39. A composition comprising an isolated DLL4 antibody of any one of claims 1- 23 and one or more pharmaceutically acceptable carriers or diluents.
40. A method for treating a DLL4-associated disease or disorder in a subject, the method comprising administering to the subject a therapeutically effective amount of an isolated DLL4 antibody of any one of claims 1 -23.
41 . The method of claim 40, wherein the disease or disorder is a tumor, a cancer, a cell proliferative disorder, a pathological condition associated with angiogenesis or a non-neoplastic disorder.
42. The method of claim 40 further comprising administering another agent or another therapy before, after or simultaneously with the isolated DLL4 antibody.
43. The method of claim 42, wherein the other agent is a chemotherapeutic agent, a cytotoxic agent, a growth inhibitory agent, doxorubicin, an anti-angiogenesis agent, or combinations thereof.
44. The method of claim 42, wherein the other therapy is a cancer therapy selected from the group of surgery, radiological treatment, chemotherapy, treatment with anti-cancer agents and combinations thereof.
45. A method for detection of DLL4 comprising assaying a sample with an amount of an isolated DLL4 antibody of any one of claims 1-23 to detect DLL4 present in the sample.
46. The method of claim 45, wherein the sample is assayed by (a) obtaining the sample from a desired source; (b) admixing the sample with the isolated DLL4 antibody to allow the antibody to form antibody/DLL4 complex with DLL4 present in the mixture; and (c) detecting antibody/DLL4 complex present in the mixture.
47. The method of claim 45, wherein the sample is a biological sample.
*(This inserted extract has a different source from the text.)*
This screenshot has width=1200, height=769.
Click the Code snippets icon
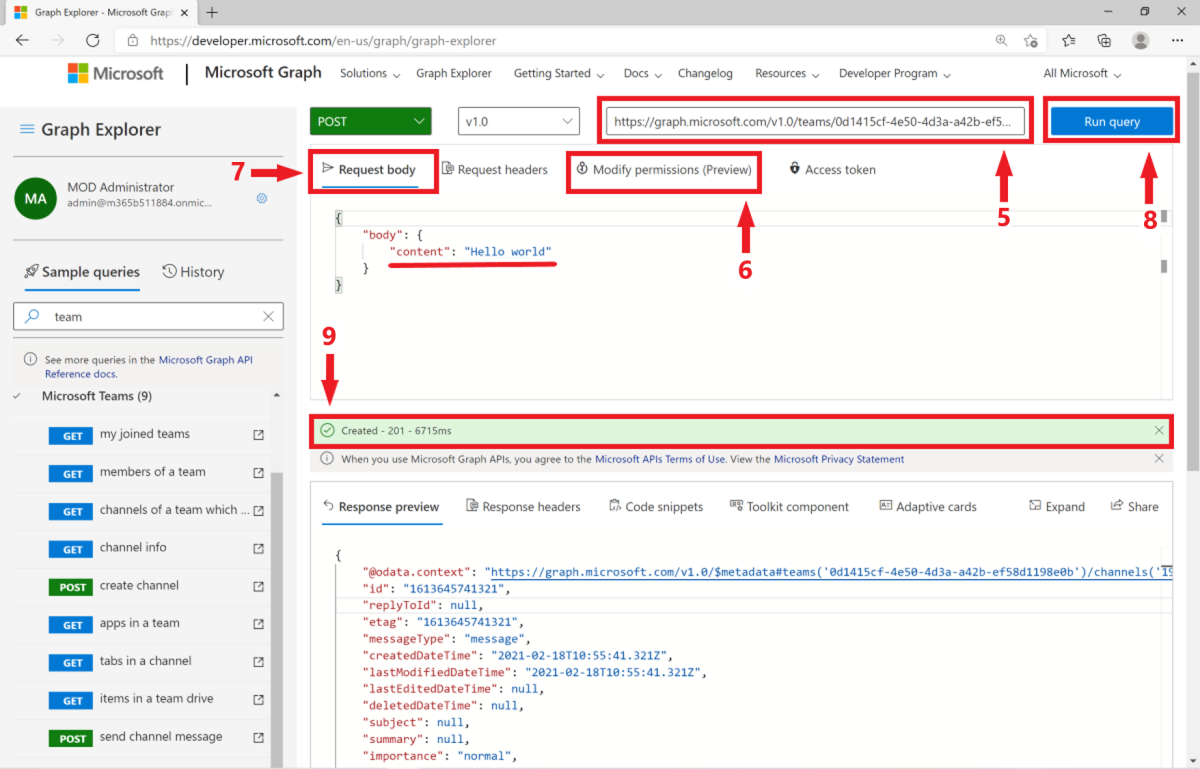point(614,506)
48. A method for diagnosing a disorder associated with DLL4 expression and/or activity comprising, detecting DLL4, DLL4 antibody or DLL4/DLL4 antibody complex in a sample from a subject having or suspected of having the disorder.
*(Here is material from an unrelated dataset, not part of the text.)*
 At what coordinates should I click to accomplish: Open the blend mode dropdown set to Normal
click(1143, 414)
49. A method of treating a Th17 cell-mediated disease or disorder in a human, the method comprising: administering a therapeutically effective amount of a DLL4 antibody or fragment thereof to the human.
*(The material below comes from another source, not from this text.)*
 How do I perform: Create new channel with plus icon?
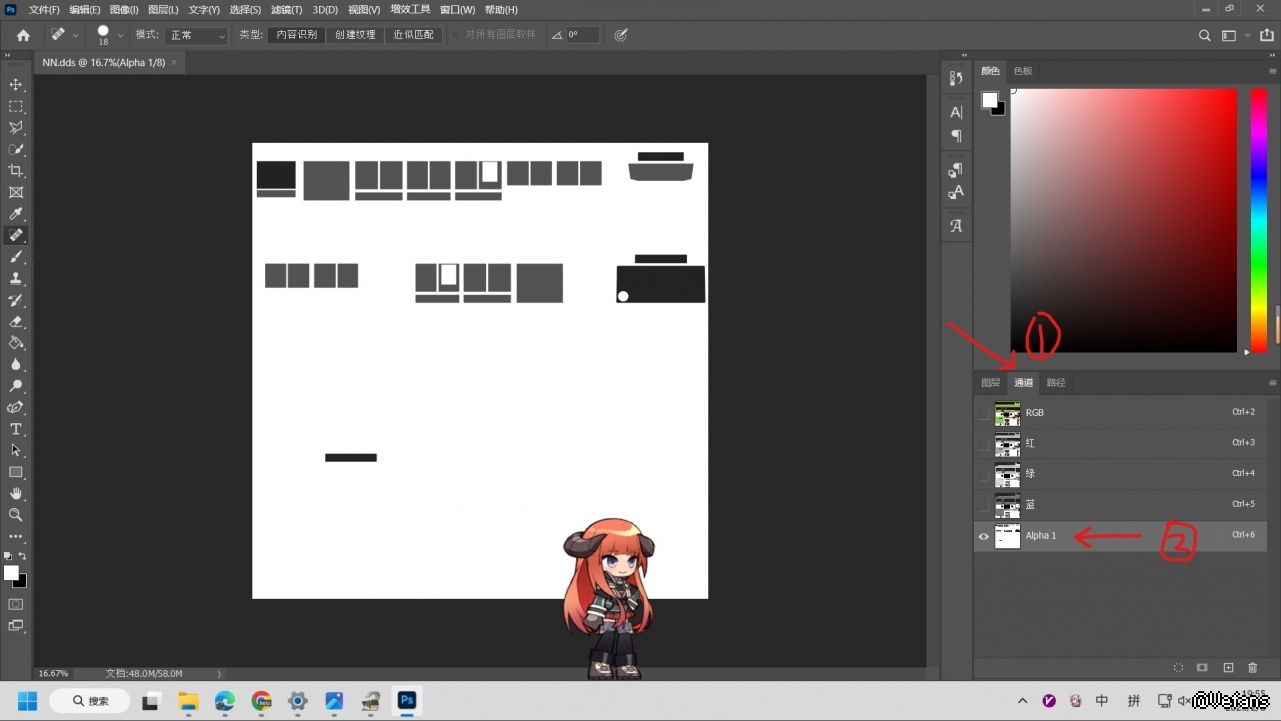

50. A method of treating an autoimmune disease or disorder in a human, the method comprising: administering a therapeutically effective amount of a DLL4 antibody or fragment thereof to the human.
51 . A method of treating lupus in a human, the method comprising: administering a therapeutically effective amount of a DLL4 antibody or fragment thereof to the human.
52. A method for reducing activation and/or differentiation of human Th17 cells, the method comprising: contacting human T cells with a DLL4 antibody or fragment thereof.
53. A method for reducing cytokine production by Th17 cells, the method comprising: contacting the Th17 cells with a DLL4 antibody or fragment thereof.
54. A method for modulating cytokine production by human Th17 cells, the method comprising: activating the Th17 cells in the presence of a DLL4 antibody or fragment thereof.
55. The method of any one of claims 49-54, wherein additionally or alternatively a DLL4 antagonist is used instead of the DLL4 antibody or fragment thereof.
56. The method of any one of claims 49-54, wherein the antibody fragment is a
Fab, Fab', Fab'-SH, Fv, scFv, F(ab')2 or SCA (single chain antibody).
57. The method of any one of claims 49-54, wherein the antibody is humanized or a human antibody.
58. The method of any one of claims 49-54, wherein the DLL4 antibody is the isolated DLL4 antibody of any one of claims 1 -23.
59. The method of claim 54, wherein production of the cytokine is reduced.
60. The method of claim 54, wherein production of the cytokine is increased.
61 . The method of claim 59, wherein the cytokine is IL-22, IL-17 or IFN-γ.
62. The method of claim 60, wherein the cytokine is TNF-a.